Starting at the line that contains "Screen dimensions: 888x462", return every line down to the end of the records below, exactly as written.

--- EXCERPTED RECORDS Enclosed Below ---

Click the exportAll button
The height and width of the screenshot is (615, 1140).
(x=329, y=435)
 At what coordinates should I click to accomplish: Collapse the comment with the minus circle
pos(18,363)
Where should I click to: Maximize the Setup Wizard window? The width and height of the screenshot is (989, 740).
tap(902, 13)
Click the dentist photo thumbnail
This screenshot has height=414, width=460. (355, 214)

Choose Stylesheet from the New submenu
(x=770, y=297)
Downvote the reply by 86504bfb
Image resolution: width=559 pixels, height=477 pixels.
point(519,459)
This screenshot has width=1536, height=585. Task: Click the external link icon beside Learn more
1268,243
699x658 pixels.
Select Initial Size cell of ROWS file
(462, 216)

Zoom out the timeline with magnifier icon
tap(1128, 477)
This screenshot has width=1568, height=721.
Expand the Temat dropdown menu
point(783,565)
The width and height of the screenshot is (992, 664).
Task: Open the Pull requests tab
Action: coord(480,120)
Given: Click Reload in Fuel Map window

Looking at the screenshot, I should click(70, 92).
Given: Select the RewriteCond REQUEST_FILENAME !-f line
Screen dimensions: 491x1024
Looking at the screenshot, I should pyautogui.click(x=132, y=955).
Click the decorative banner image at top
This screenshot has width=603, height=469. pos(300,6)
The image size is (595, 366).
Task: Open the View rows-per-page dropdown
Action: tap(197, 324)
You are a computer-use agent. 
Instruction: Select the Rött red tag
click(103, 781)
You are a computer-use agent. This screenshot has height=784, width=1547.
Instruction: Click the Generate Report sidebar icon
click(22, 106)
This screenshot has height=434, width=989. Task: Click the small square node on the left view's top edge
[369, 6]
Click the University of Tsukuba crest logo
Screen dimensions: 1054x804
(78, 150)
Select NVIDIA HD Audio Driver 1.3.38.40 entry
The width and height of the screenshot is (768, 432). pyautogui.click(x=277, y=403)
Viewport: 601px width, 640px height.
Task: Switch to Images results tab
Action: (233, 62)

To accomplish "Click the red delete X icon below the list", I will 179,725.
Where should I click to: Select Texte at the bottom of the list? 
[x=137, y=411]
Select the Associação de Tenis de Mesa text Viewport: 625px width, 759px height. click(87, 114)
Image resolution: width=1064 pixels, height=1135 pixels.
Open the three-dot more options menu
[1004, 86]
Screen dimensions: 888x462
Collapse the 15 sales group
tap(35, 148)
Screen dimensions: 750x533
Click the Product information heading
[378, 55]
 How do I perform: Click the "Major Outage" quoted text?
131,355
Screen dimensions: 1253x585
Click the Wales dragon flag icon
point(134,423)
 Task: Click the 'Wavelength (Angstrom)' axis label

--- End of Enclosed EXCERPTED RECORDS ---

§ **RESULT FOR THIS EXERCISE**:
Screen dimensions: 888x462
Collapse the 15 sales group
tap(35, 148)
Screen dimensions: 750x533
Click the Product information heading
[378, 55]
 How do I perform: Click the "Major Outage" quoted text?
131,355
Screen dimensions: 1253x585
Click the Wales dragon flag icon
point(134,423)
 Task: Click the 'Wavelength (Angstrom)' axis label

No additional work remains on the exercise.